Saturday 30 September 2017

Nothing Beats a Good Book!

Jenni Connor brings a wealth of knowledge and experience to argue a case for the value of reading aloud to children. This week's post is a fitting follow up on sharing favourites, to explore the joys of oral reading to build a love of literature and language.

In this electronic age, people might wonder if there is still a place for print books in our lives, and especially in the lives of children.
The jury is not out on that one – research firmly indicates that the act of reading aloud with "a child is the single most important thing adults can do to promote the emergent literacy skills of young children’ (Shogi, Willersdorf, Braganza & McDonald, 2013, p. 22).
With babies, we read soothing stories such as AlisonLester’s Kissed by the Moon (Viking, 2013).

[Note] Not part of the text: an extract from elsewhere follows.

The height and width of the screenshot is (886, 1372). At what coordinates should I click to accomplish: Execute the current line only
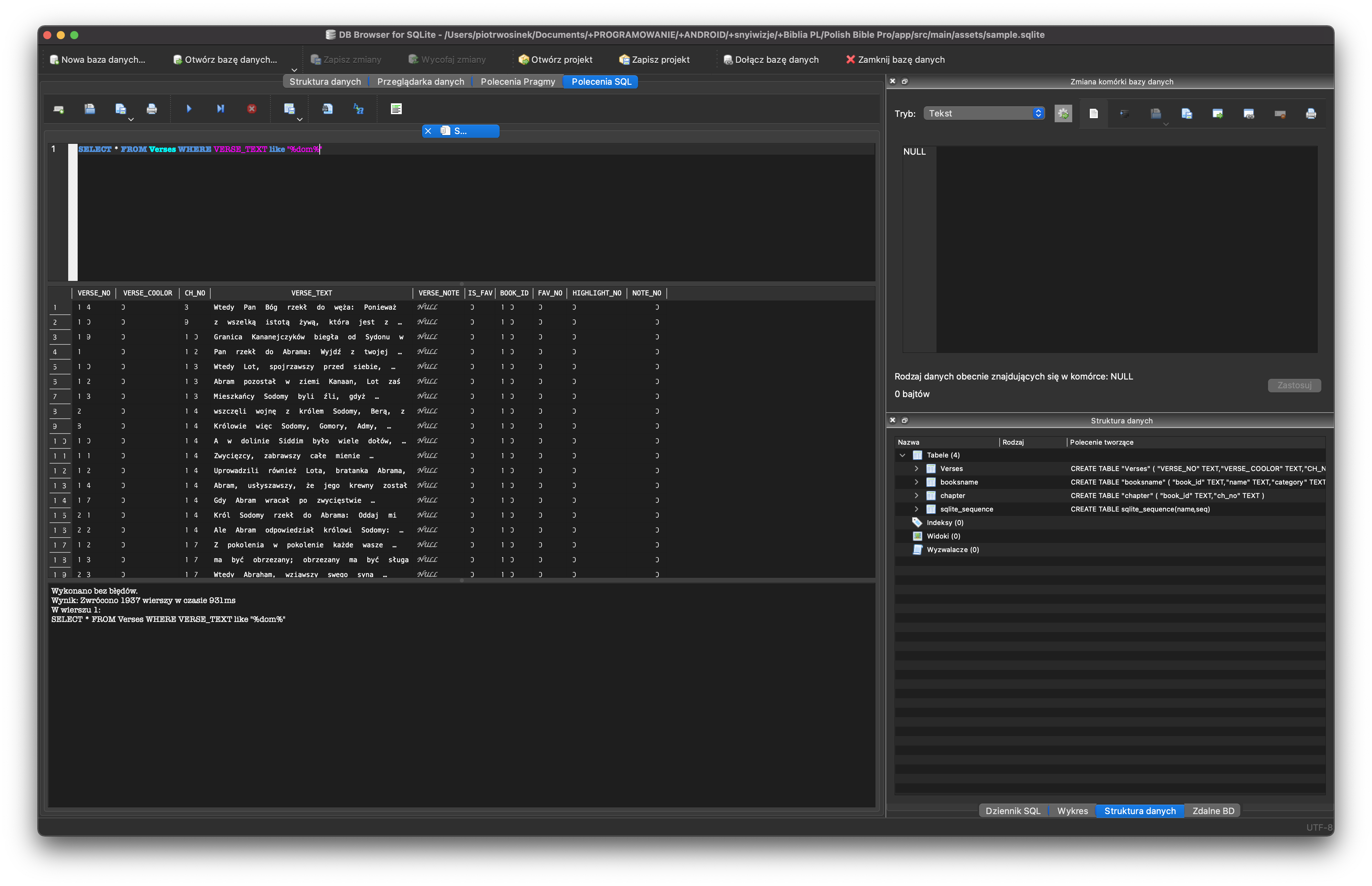pos(221,109)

It is a lyrical lullaby, with a repeated refrain – May you, my baby, sleep softly at night…May you, my baby, make sprinkles of sand…and may you, my baby, be kissed by the moon. Lester’s soft wash illustrations are charmingly apt, capturing the close bond between adult and child and the infant’s wonder at the natural world.

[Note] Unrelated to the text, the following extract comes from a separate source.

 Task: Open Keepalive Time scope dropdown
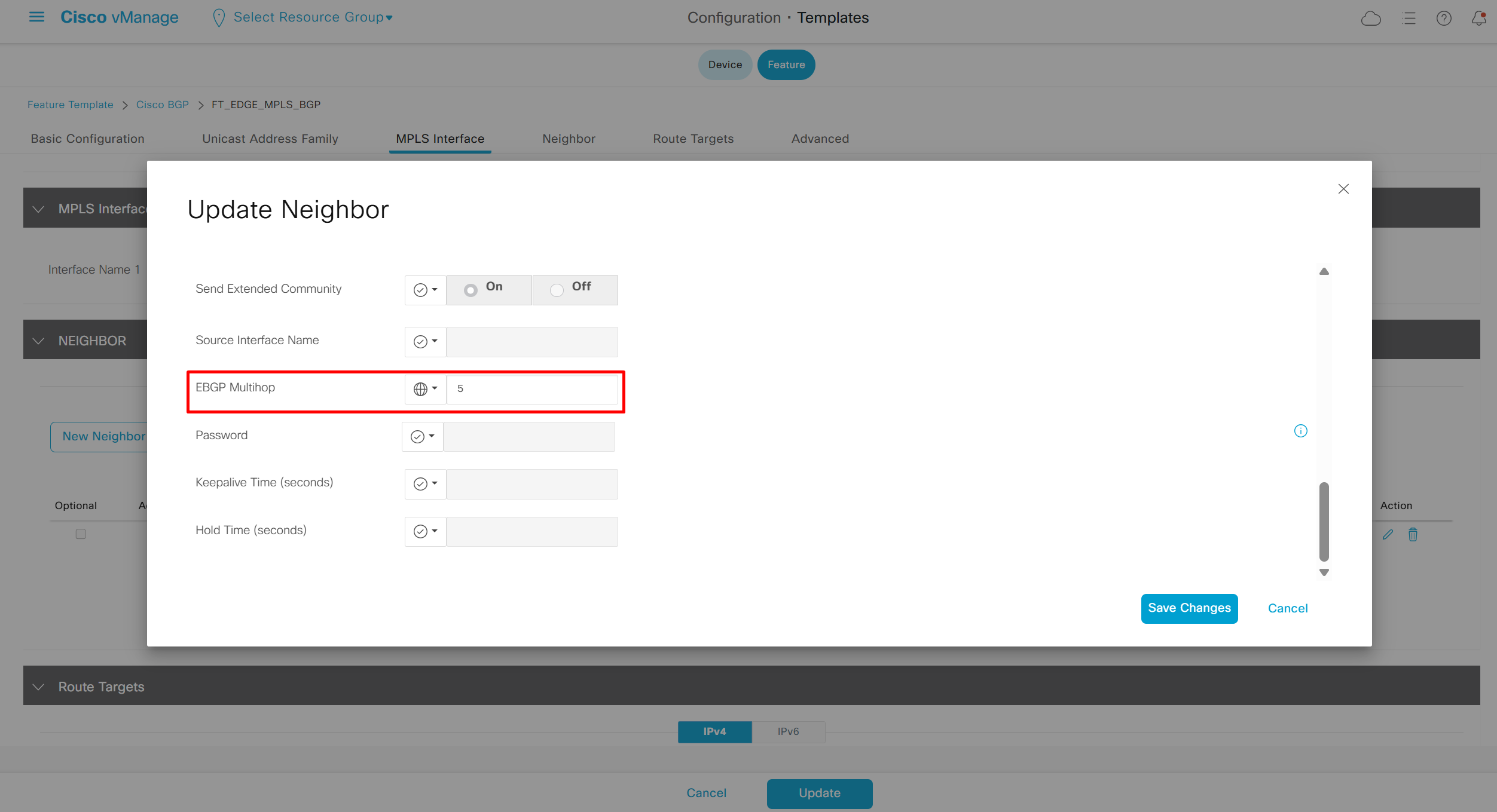425,483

Toddlers are ready for a picture book with a story and familiar characters and themes, such as the Snail and Turtle series by Stephen Michael King (Scholastic Australia, 2014). Colourful, bold, uncluttered illustrations give two- and three-year olds plenty to talk about as these very different friends go about their pleasant lives – Snail likes early mornings after the rain. Turtle likes any day, as long as it’s wet’.

Pre-schoolers have enough experience to relate to characters and places. Anna Walker’s Peggy (Scholastic Australia, 2012) seems to grab their attention as Peggy the chook is blown by a blustery wind from her ‘small house in a quiet street’ into the big city. Peggy ‘saw things she had never seen before’, but she was very grateful when the pigeons showed her the way back to her yard. Feeling lost and small, excited but nervous about being away from home is an emotional landscape familiar to young children. 

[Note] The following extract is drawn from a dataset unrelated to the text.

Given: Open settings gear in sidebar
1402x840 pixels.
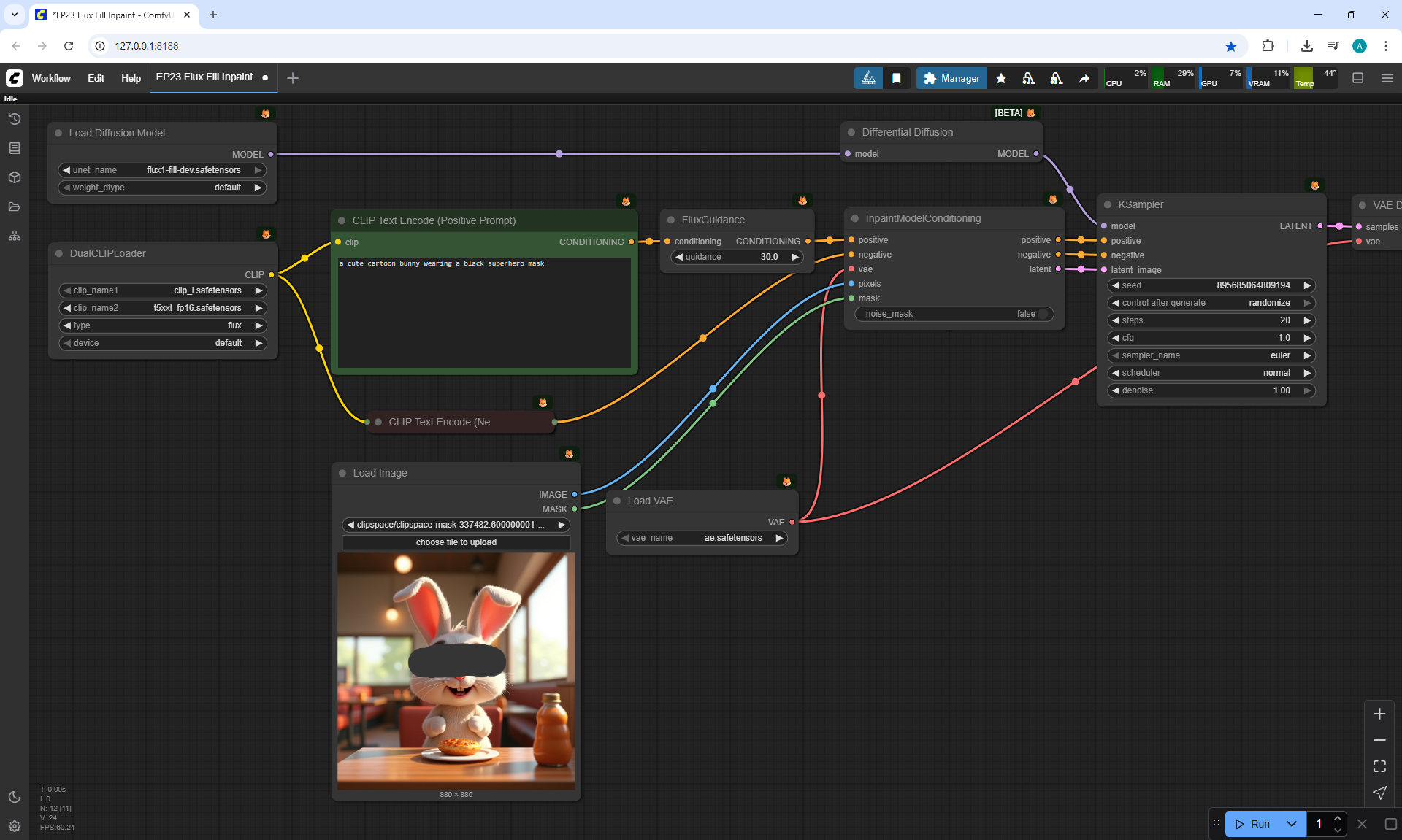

Reading quality literature regularly with children exposes them to a rich, resonant vocabulary they will not encounter in everyday talk, or through other media. Children learn to ‘savour the gift of words’ and build a bank of powerful words and phrases. Isabella’s Garden, by Glenda Millard and Rebecca Cool (Walker Books, 2009) is a stunningly beautiful picture book, with vibrant illustrations, wonderful rhythm, alliteration and glorious descriptive language –
These are the flowers that waltz in the wind
that ruffles the buds, all velvety-skinned
that swelled the shoots that sought the sun
that kissed the clouds that cried the rain
that soaked the seeds that slept in the soil
all dark and deep, in Isabella’s garden.
As Patsy Jones made clear in her blog post (2017, September 23) last week about favourite picture books - "The importance of picture books to me as a parent and a grandparent is the close relationship reading to your child will develop in so many ways."

With books like these, shared lovingly by caring adults, every child can enter the garden of literacy and gain power over their world and live in harmony with it.
Jenni Connor
Writing and Educational Consultant

1 comment:

  1. As Jenni has so eloquently discussed, empowering children through the shared experience of reading aloud will impact their lives and possibly influence their future! This is experience should be a regular part of children's lives and encouraged and celebrated.